On April 26th, Wilde Press launched a surrealist novella, The Mousetrap Rose, and an illustrated collection of children’s poetry, Who Gave These Flamingos Those Tuxedos?
From the mind of cj nadeau comes a dystopian world deprived of emotion. Through the constant influx of pills, people in the city of Norfolk don’t see the flaws in front of them. They go through each day repeating the same actions over and over again, erasing memories or dreams that are too “stressful.” Tom is no exception.
Until he meets Cat.
She opens up his eyes from the blurred images of the city to something dangerous and beautiful—real emotion. Along the way Tom will question the absent-minded world around him, discovering the supernatural characters that pull the strings behind the scenes. And one question will be answered: Can on person make a difference? or are we all just meant to go through the motions and live an average life?
Praise for Mousetrap
“[cj nadeau] is an inspired surrealist, whose stories are playful, disturbing, and founded in real feeling.” —Dewitt Henry, founding editor of Ploughshares
The Mousetrap Rose is available for download via the author, here.

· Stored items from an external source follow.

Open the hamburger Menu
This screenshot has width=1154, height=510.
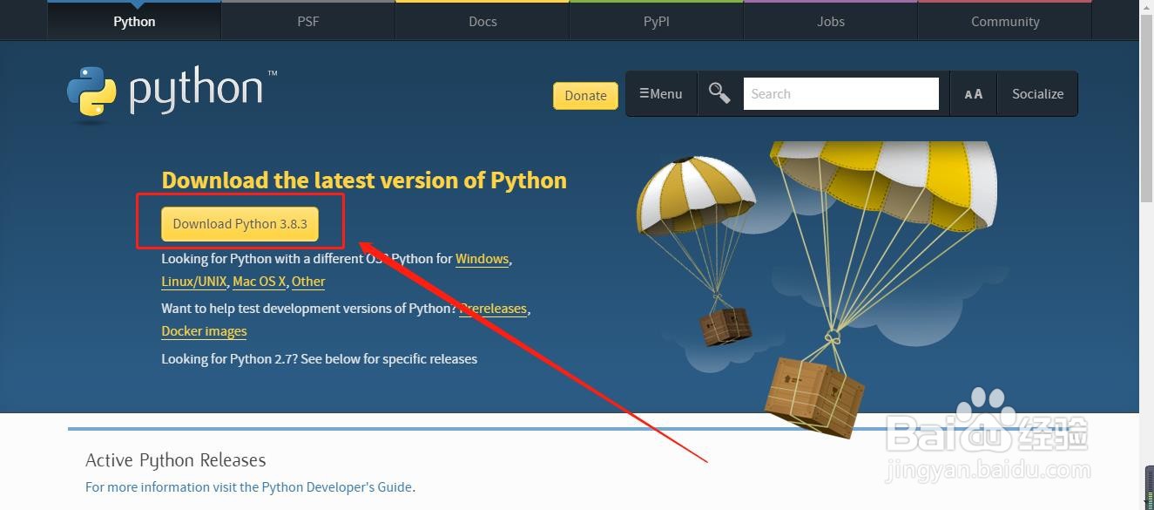point(661,93)
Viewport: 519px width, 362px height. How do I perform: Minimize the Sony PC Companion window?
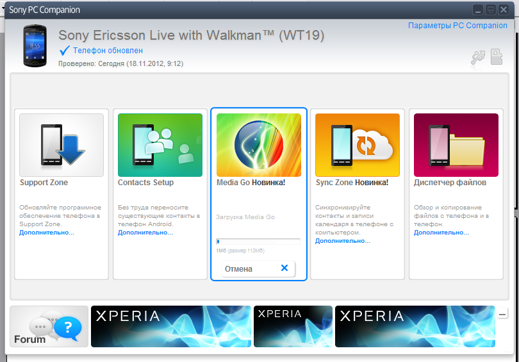[479, 10]
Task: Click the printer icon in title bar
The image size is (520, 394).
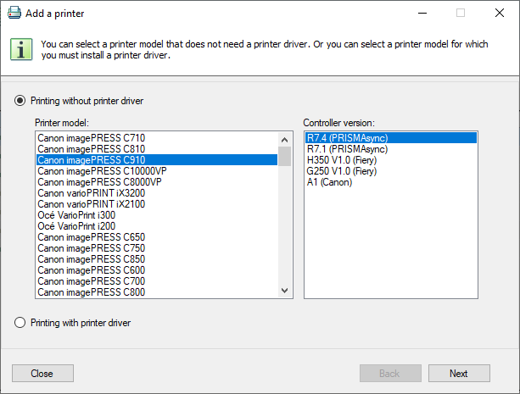Action: 14,14
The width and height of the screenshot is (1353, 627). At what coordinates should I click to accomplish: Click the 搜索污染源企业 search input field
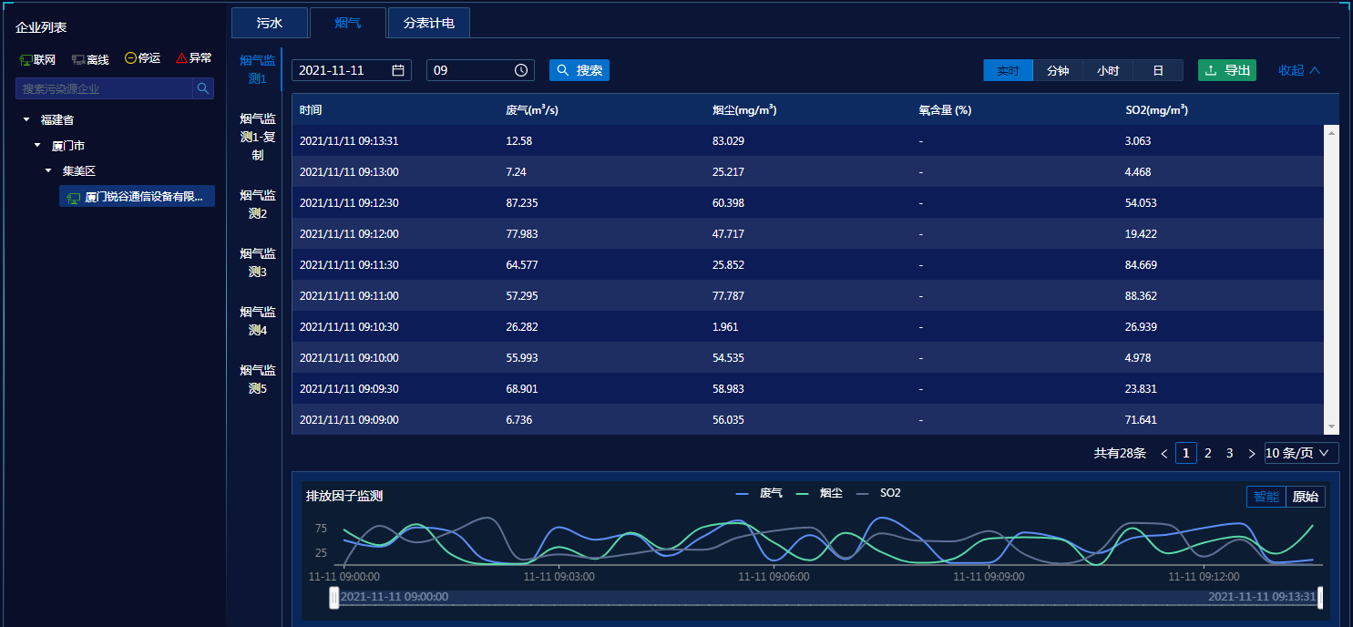tap(104, 88)
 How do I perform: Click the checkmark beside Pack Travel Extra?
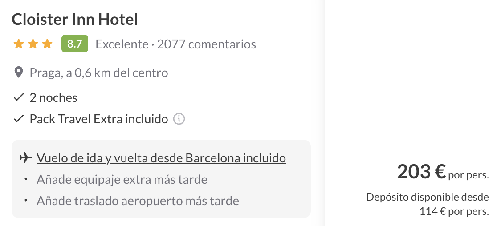19,119
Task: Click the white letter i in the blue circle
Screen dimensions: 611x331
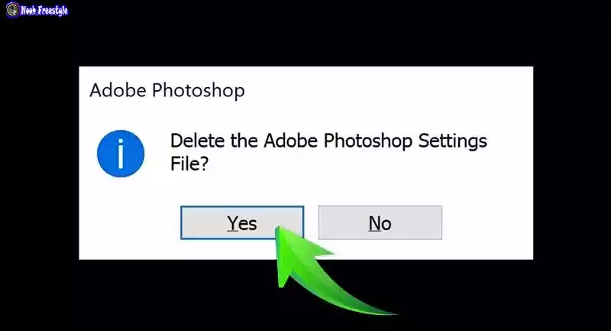Action: click(121, 154)
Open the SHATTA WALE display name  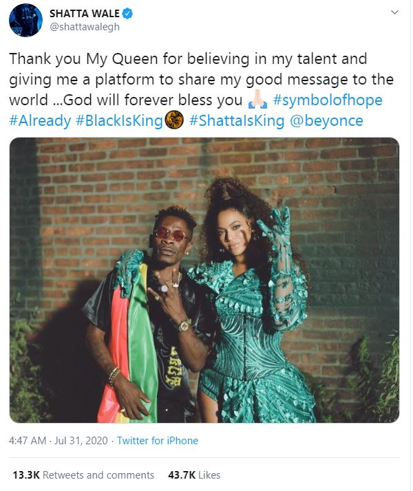coord(85,14)
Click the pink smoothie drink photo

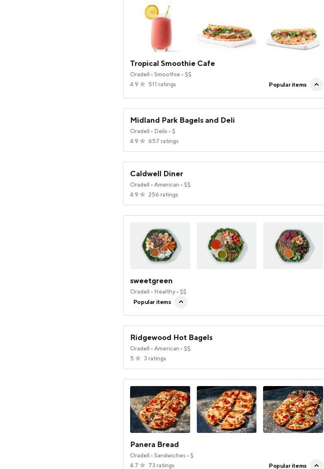pyautogui.click(x=160, y=28)
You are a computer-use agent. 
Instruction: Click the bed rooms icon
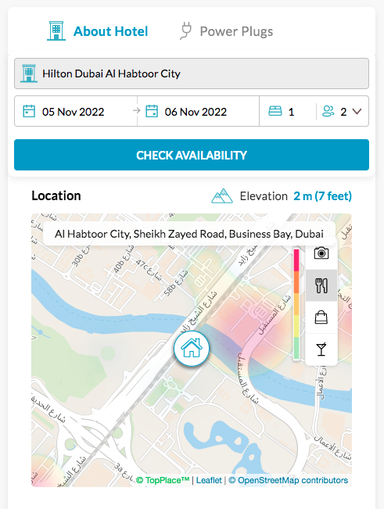[275, 111]
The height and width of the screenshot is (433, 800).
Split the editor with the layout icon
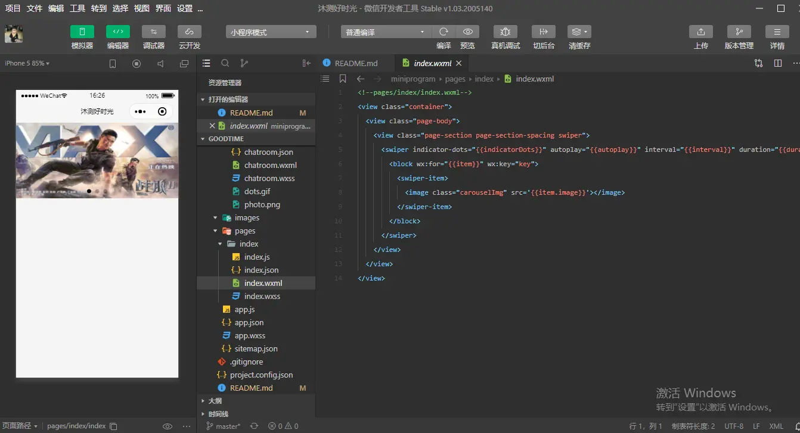tap(778, 63)
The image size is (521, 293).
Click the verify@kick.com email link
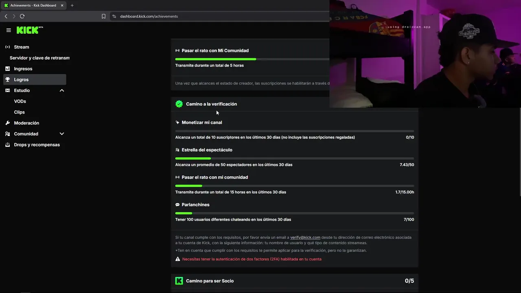coord(305,237)
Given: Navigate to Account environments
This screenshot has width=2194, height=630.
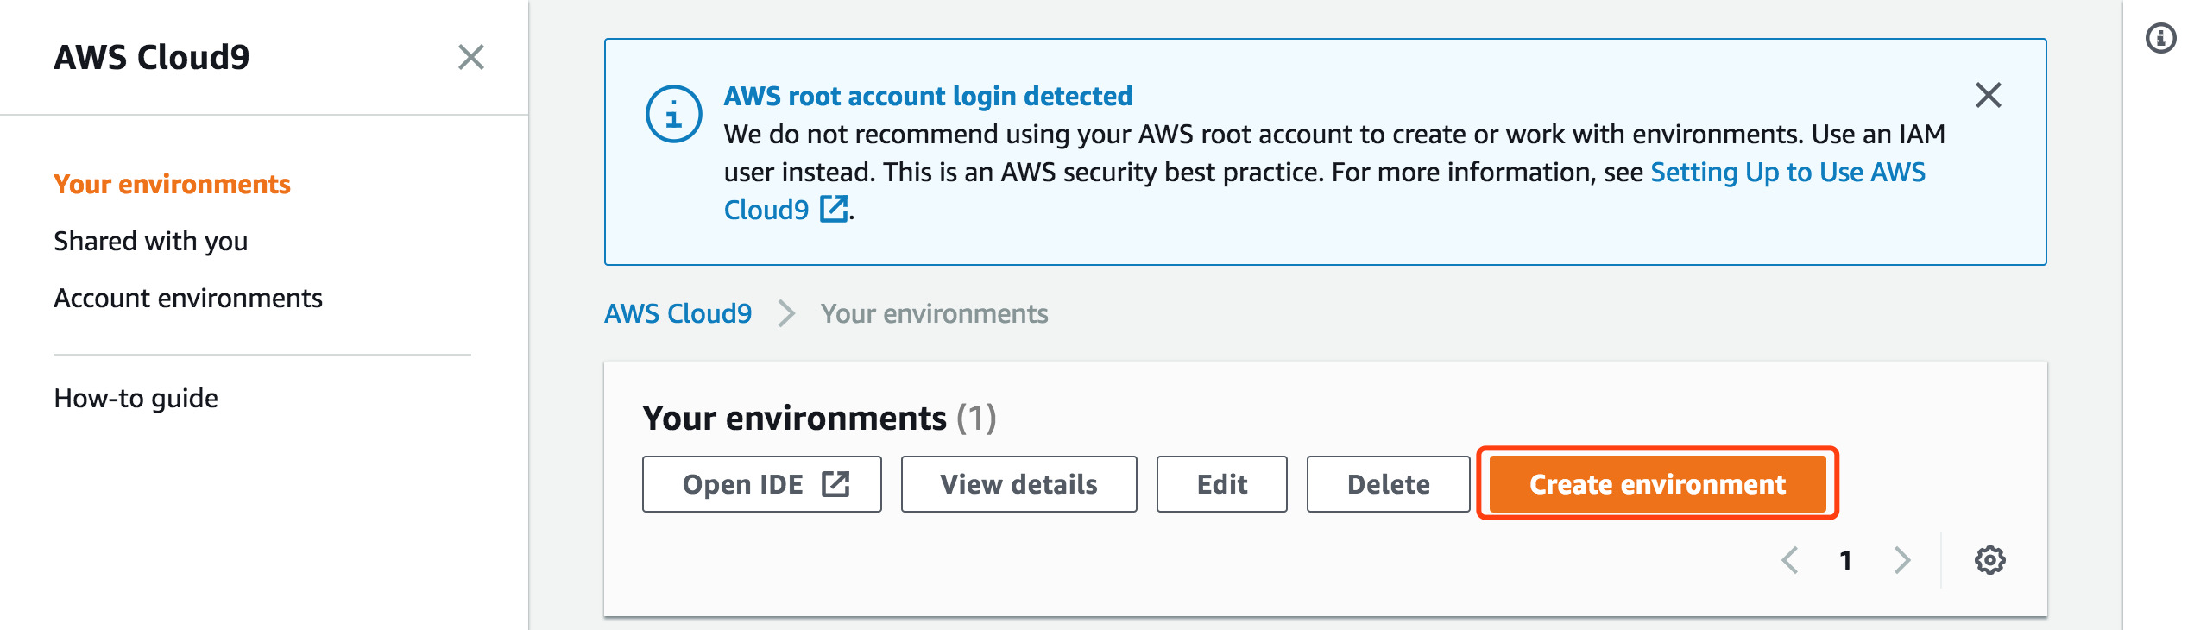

with illustrations by Jon-Paul LaFerriere
Flamingos may be in the running for best dressed, but they aren’t the only ones at the Party in Donnie Welch’s wondrous book of poems. Inside you may catch a case of the grufflescuffs, meet Eric the Barbarian, dream of the What’sitmacalled, or find a bear in the closet. You may find yourself questioning what exactly a cheesecake is (chocolate cheddar or vanilla mozzarella?), or choosing between becoming an amateur chainsaw juggler or a lion tamer.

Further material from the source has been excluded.